Exercise prompt.
Lines before the one containing "This screenshot has height=689, width=1179." are not wanted; restate the rest below word for word, through the last line, but drop any pictures.

(Data provided begins)

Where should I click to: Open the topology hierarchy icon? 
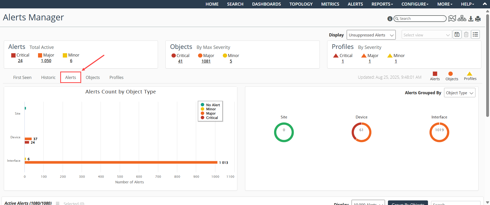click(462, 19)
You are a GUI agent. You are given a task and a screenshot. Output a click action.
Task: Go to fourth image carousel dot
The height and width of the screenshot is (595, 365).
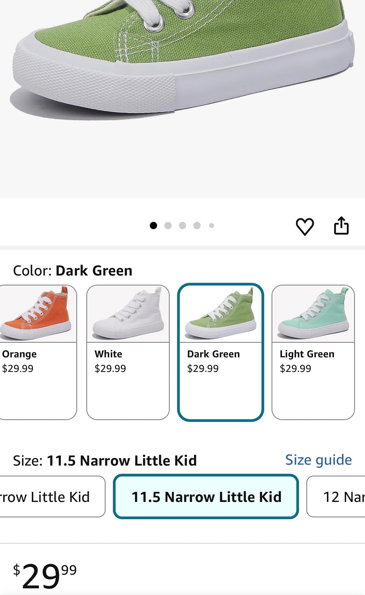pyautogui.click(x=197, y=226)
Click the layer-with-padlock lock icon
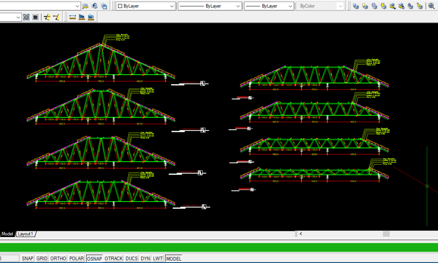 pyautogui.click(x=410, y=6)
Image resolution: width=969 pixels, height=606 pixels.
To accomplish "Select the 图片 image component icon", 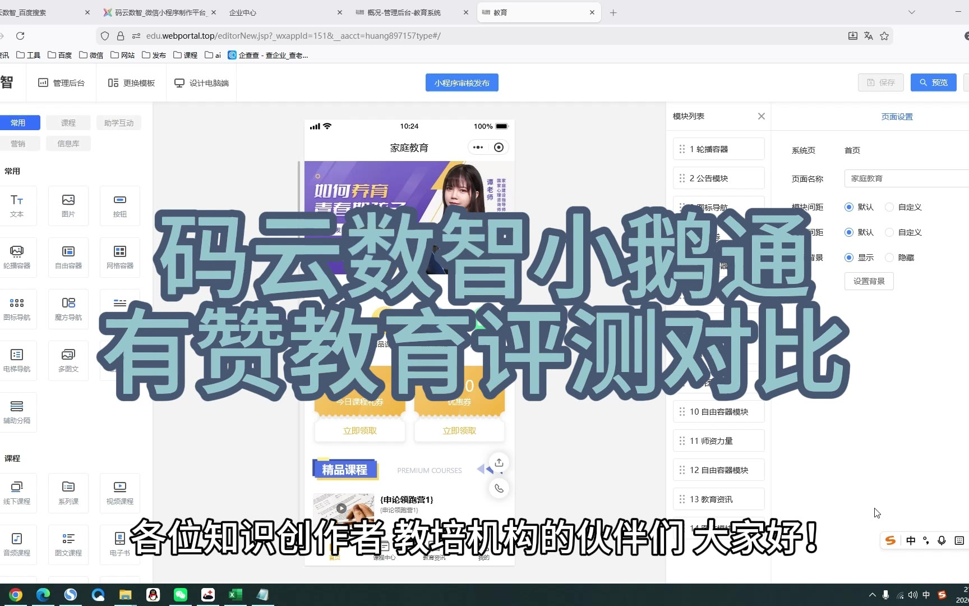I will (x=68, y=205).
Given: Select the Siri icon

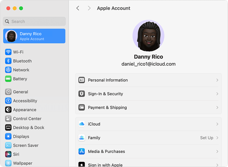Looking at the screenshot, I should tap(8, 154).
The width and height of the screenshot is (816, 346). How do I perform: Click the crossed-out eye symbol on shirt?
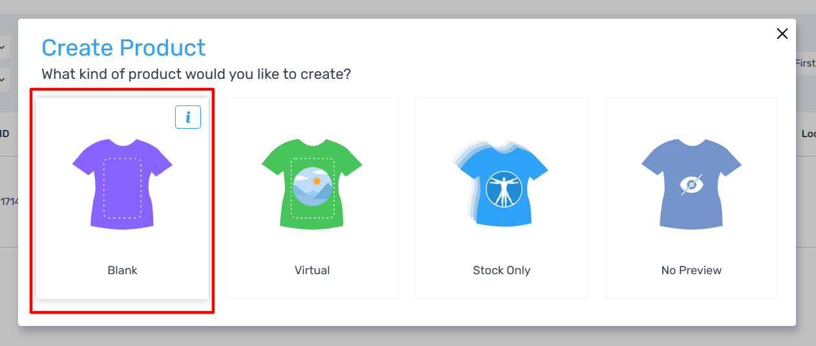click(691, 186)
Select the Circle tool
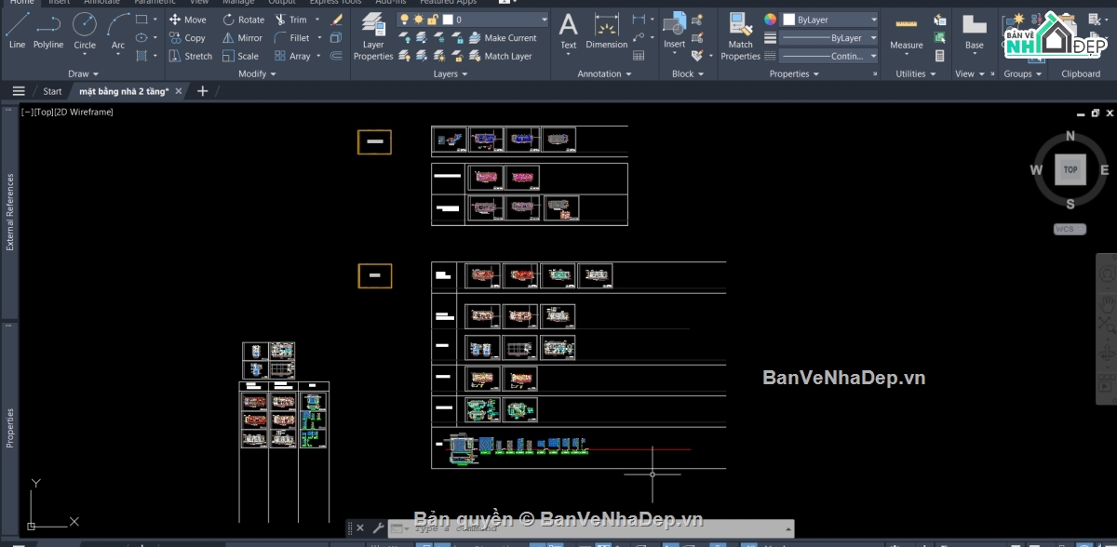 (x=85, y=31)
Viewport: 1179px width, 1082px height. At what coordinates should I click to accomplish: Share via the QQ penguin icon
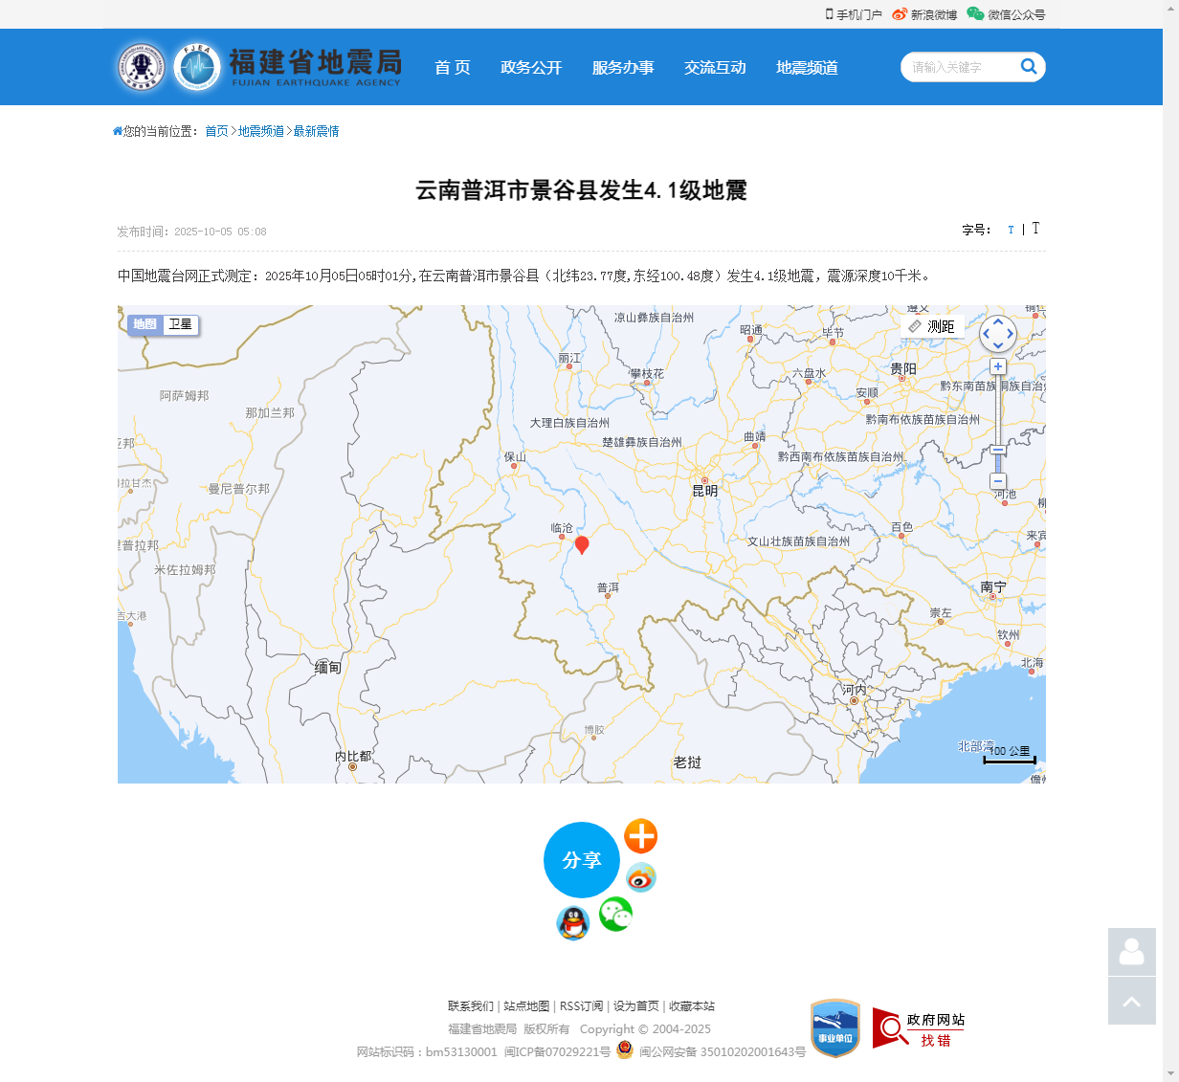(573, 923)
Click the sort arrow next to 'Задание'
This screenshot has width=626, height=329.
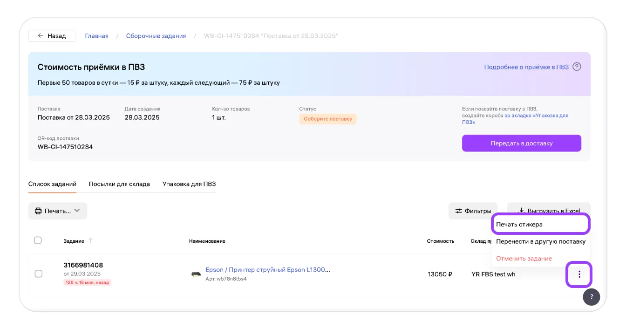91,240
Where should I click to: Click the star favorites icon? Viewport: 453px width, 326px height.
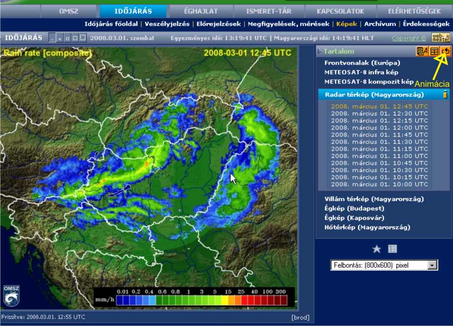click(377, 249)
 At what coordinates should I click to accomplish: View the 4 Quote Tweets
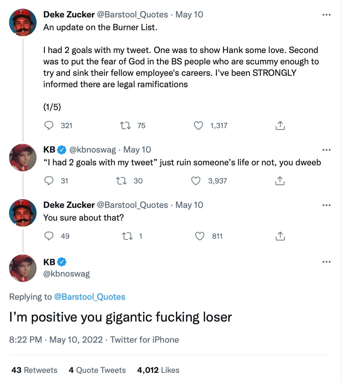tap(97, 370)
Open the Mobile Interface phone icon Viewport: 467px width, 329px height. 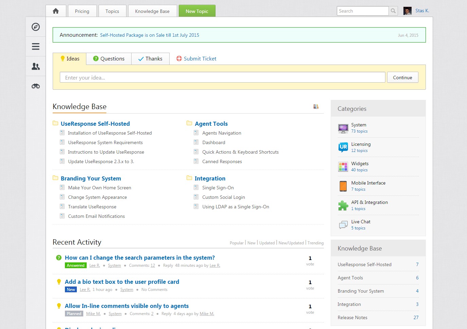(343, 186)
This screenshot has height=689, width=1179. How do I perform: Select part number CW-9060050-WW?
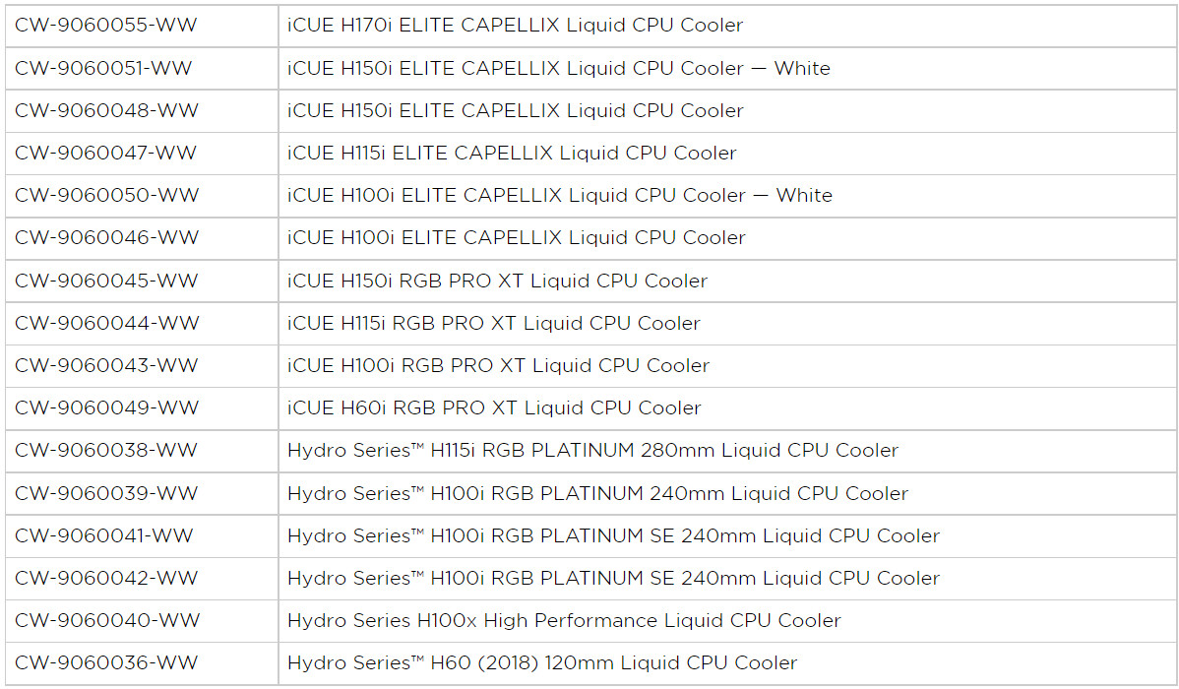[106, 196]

(Data provided ends)

Solved problem.
This screenshot has height=689, width=1179. How do I perform: Select part number CW-9060050-WW?
[106, 196]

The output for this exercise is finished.